- [ASSIGNMENT A]: In the passage about Urban's NFL draft outlook, what month did he have surgery on his ankle?
- [ASSIGNMENT B]: Please proceed with the passage about Urban's NFL draft outlook, writing on from its final sentence.

Urban didn't participate in the NFL Combine or, really, the UVA pro day. He had surgery on his ankle in February and wasn't fully recovered. He did play at the senior bowl before undergoing the surgery. This is where Urban's draft stock began to rise. Once seen as a fringe NFL prospect, Urban was being discussed as a potential 2nd or 3rd round pick. Scouts began to see his length and reach as a big strength. While Urban had seen almost all of his playing time as a 4-3 DT, he had some experience playing 3-4 DE, even if it was only in practice. That versatility helps his NFL stock.
Urban expects to be fully ready and 100% healthy going into the NFL season. He should even be ready for NFL rookie minicamps in July.

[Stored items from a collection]
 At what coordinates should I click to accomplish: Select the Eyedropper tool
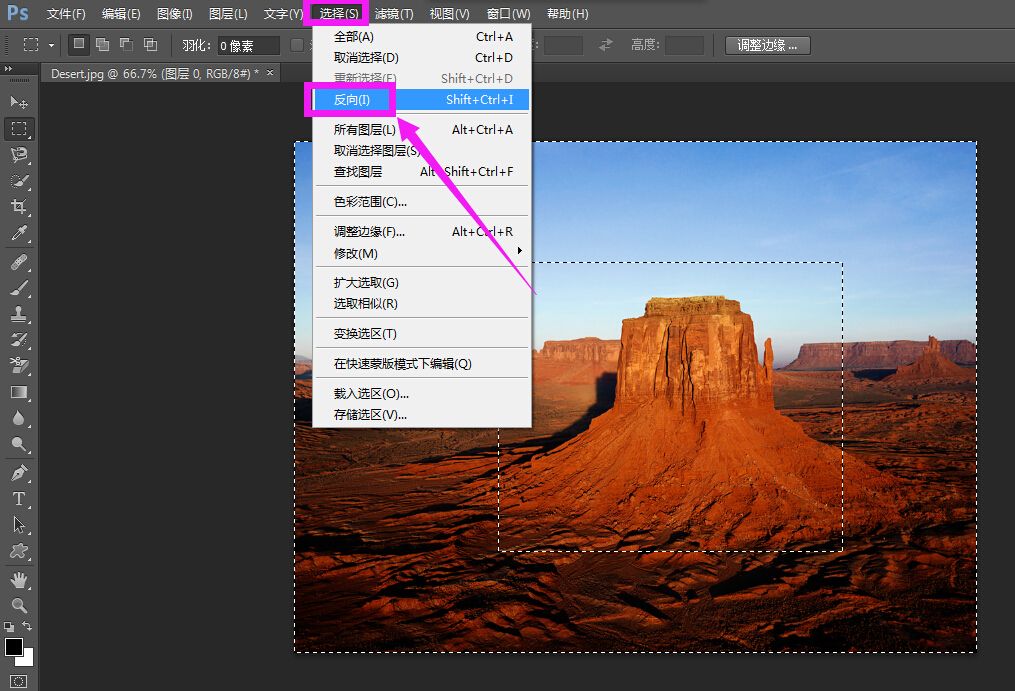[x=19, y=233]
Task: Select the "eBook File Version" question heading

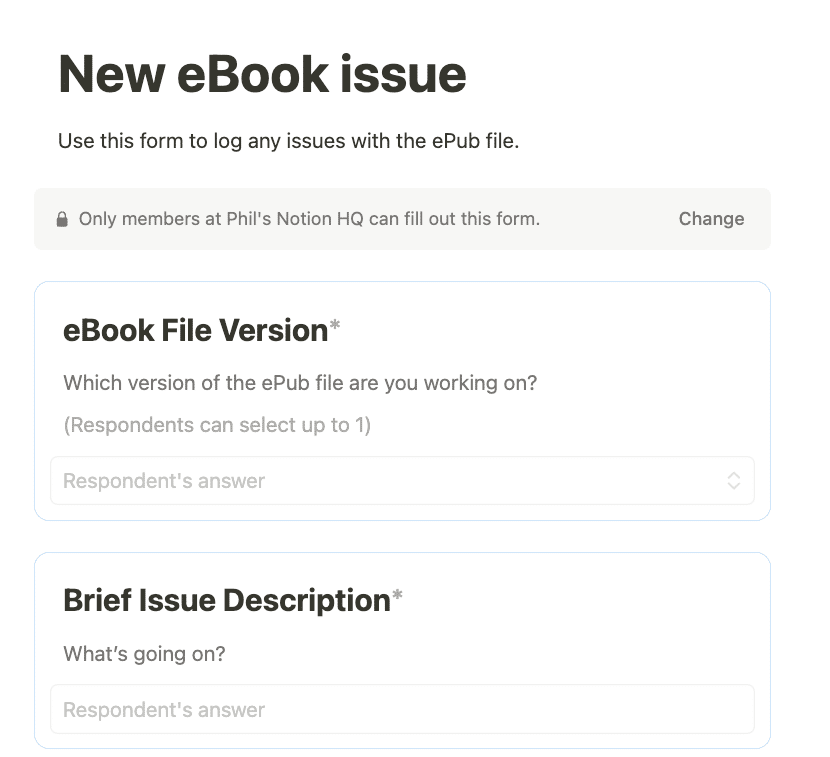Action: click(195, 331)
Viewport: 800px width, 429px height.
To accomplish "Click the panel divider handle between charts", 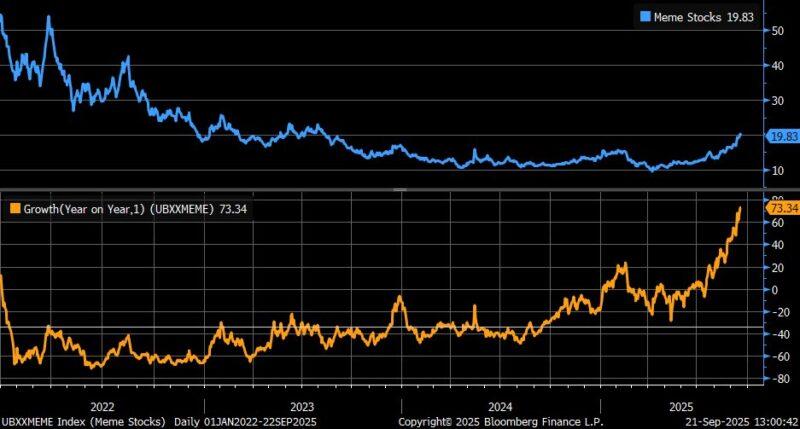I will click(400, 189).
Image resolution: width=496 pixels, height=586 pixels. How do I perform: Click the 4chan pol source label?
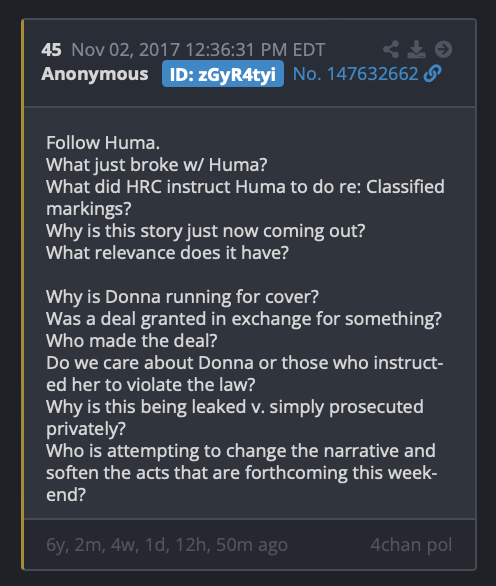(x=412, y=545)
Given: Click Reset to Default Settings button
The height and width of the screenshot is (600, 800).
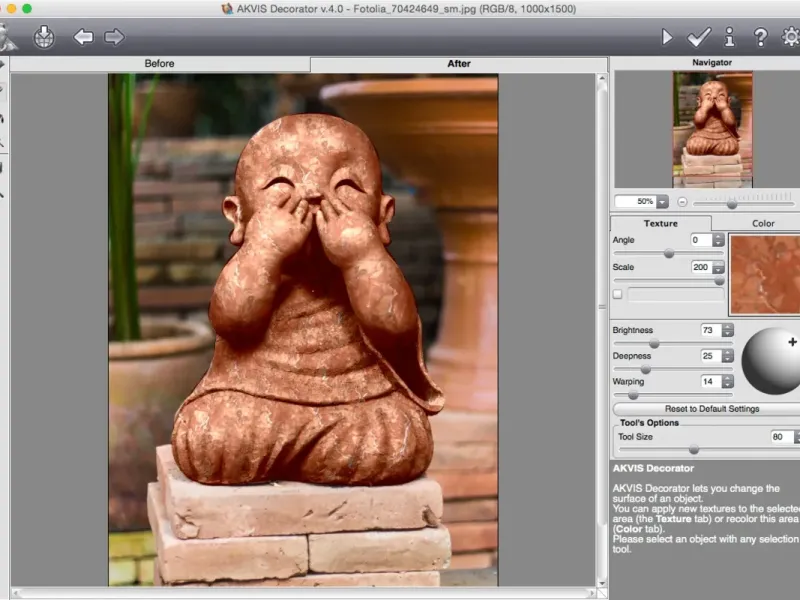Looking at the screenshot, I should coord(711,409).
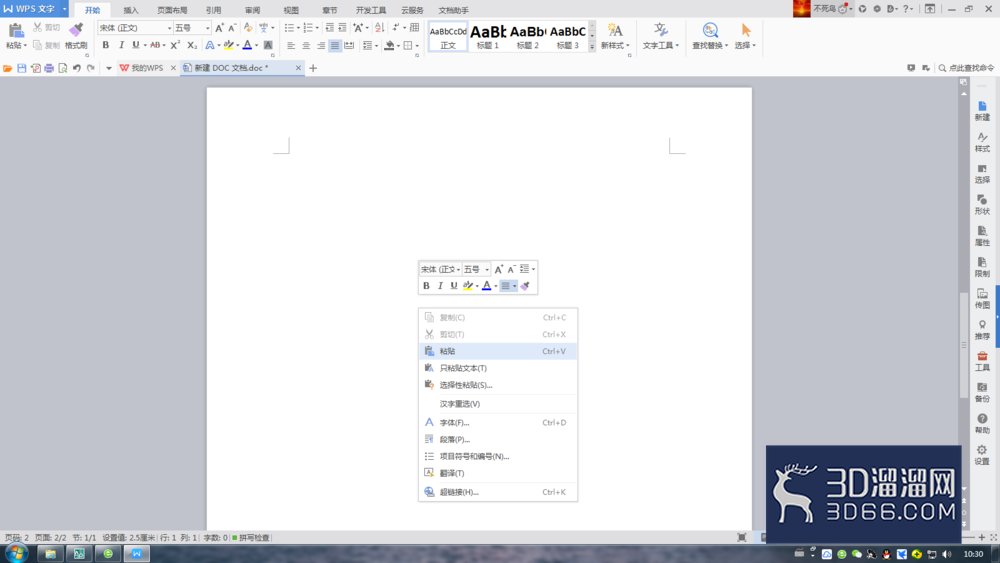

- [RESPONSE BOX A]: February

- [RESPONSE BOX B]:
Urban was initially recruited as a 3-4 DE for Al Groh out of Ontario, Canada. He had great size, but was still raw. He redshirted a year and then Mike London came to UVA and the 3-4 was no more. Urban played sparingly as a redshirt freshman in 2010, appearing in 3 games and just 13 plays. In 2011, Urban played in every game, seeing time at both DE and DT. He was still a part time player though. He compiled 15 tackles including 2.5 TFLs. Urban began coming into his own as a junior. He started all 12 games, had 20 tackles, including 2.5 TFLs and 2 sacks. He also had 2 passes defensed, 1 forced fumble and a fumble return TD against Virginia Tech. He saw most of his time at DT, but he was still in a rotation and was also seeing some time at DE.
Coming into his senior season, Urban turned a corner. He became a team leader on the defense. He sured up his spot as a starting DT, and he began dominating at the point of attack. Unfortunately, an injury forced him to miss 4 games. In the 8 games he played, he had 40 tackles, including 11.5 for loss. He had 1 sack and 9 passes defensed (yeah, 9!). He also blocked a kick.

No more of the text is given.